Kehadiran almarhum di Sikka awalnya untuk menjalankan misi kemanusiaan. Sebagai utusan Paguyuban Ende Sikka se-Wamena, beliau menyalurkan bantuan sukarela bagi warga terdampak bencana gempa bumi Agustus 2026 lalu, sekaligus mengurus kelengkapan berkas administrasi K2.
Namun, peristiwa naas terjadi pada Rabu (9/9/2026). Usai menjalankan aktivitas rutin keluarga dan pekerjaan di klinik, almarhum berencana mengantarkan ternak bantuan menuju Distrik Piramid bersama rekan kerjanya pada pukul 13.45 WIT. Meskipun sempat dilarang oleh sang istri, almarhum tetap berangkat demi menuntaskan tugas pelayanan tersebut.

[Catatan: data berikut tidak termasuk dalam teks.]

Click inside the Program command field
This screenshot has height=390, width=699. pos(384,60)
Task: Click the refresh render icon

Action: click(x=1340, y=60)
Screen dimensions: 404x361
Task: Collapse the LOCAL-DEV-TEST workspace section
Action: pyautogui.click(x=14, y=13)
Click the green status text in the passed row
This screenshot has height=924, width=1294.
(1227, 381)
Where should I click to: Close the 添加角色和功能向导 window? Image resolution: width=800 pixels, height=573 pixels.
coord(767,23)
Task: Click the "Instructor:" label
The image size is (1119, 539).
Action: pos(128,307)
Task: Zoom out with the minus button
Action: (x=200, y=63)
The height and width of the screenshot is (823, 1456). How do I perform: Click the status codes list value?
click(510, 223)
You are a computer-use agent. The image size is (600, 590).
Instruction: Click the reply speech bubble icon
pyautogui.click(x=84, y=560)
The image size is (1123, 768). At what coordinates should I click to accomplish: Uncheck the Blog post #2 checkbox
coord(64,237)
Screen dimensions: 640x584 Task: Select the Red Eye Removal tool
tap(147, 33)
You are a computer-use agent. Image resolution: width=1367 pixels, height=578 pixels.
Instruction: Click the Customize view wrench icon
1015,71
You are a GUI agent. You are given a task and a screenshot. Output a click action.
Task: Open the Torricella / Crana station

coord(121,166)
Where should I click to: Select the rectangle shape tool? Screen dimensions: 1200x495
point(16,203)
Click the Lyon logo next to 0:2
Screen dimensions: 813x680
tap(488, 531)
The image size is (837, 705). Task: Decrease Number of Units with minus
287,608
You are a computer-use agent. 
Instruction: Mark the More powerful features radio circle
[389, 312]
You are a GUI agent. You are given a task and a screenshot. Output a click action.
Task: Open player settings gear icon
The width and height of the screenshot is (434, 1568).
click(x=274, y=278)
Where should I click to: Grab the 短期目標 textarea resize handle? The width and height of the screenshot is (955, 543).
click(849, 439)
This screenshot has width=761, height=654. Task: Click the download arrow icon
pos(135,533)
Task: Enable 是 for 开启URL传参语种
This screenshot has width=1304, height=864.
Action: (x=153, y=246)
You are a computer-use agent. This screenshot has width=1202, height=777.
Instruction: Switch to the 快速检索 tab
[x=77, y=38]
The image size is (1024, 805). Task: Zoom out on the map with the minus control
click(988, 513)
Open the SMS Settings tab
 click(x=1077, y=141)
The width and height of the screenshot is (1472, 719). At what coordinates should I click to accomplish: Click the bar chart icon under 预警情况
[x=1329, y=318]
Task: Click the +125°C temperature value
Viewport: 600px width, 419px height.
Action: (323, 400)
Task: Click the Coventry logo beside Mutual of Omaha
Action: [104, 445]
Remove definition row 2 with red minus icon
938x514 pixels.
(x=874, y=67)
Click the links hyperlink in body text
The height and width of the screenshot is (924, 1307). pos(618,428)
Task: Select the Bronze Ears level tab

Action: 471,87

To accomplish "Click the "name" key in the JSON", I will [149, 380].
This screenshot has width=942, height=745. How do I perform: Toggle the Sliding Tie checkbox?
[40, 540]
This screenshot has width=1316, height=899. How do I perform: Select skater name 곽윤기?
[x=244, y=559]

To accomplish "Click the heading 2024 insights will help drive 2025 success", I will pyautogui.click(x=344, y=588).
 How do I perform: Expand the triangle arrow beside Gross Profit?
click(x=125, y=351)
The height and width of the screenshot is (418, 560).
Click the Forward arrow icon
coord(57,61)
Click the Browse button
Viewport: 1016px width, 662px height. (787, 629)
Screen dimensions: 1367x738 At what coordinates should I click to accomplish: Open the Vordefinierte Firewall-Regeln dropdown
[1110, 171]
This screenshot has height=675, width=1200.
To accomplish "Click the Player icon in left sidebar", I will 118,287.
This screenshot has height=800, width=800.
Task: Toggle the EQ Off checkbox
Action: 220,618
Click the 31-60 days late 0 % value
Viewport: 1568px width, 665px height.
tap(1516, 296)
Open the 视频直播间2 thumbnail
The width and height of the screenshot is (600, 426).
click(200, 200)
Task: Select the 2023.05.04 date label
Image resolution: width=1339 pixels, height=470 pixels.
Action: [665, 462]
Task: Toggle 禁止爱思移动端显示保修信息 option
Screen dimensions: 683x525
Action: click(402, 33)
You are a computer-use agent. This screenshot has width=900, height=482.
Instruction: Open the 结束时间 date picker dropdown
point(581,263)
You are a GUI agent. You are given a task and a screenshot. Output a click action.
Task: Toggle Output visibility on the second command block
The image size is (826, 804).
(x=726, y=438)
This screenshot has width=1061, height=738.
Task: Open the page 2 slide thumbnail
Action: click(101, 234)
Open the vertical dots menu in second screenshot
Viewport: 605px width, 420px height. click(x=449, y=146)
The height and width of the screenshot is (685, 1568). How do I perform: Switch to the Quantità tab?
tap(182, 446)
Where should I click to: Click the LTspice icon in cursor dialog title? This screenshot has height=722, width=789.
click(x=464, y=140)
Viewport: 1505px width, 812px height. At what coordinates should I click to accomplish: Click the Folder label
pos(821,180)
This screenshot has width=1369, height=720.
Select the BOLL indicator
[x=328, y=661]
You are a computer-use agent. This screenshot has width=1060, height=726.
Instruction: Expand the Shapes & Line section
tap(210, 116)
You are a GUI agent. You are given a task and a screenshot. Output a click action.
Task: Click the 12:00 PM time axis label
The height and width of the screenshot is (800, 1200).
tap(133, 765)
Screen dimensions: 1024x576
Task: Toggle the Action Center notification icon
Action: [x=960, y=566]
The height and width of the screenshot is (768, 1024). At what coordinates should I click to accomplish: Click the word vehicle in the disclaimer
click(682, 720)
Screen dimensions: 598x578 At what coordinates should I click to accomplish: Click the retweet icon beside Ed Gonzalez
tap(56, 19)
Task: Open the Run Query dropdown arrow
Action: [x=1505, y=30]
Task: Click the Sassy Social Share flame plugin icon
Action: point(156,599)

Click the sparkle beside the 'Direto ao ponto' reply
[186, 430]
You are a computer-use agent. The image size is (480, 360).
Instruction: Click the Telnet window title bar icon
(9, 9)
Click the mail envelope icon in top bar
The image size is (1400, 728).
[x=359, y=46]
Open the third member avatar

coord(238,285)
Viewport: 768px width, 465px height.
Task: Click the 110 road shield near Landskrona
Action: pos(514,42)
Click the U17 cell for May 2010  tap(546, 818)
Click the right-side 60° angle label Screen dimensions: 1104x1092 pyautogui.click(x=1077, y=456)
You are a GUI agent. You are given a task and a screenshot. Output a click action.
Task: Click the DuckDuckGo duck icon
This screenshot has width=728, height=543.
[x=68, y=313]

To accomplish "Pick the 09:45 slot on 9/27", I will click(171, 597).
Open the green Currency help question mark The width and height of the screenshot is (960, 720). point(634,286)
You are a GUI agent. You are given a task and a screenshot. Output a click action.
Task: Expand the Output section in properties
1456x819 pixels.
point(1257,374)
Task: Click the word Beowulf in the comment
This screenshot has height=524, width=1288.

Sekitar pukul 15.47 WIT, pihak keluarga menerima kabar duka bahwa kendaraan almarhum dihadang di Distrik Muliyama sebelum sampai di lokasi tujuan. Alfonsius gugur di tempat setelah mengalami luka tembak di bagian belakang kepala dan tangan kiri akibat serangan kelompok OPM Kodap III Ndugama.
Kepergian drh. Alfonsius Albinus Mehan meninggalkan duka mendalam bagi keluarga, masyarakat Kabupaten Sikka, serta warga Wamena yang mengenal sosoknya sebagai pribadi tulus dan selalu siap melayani sesama.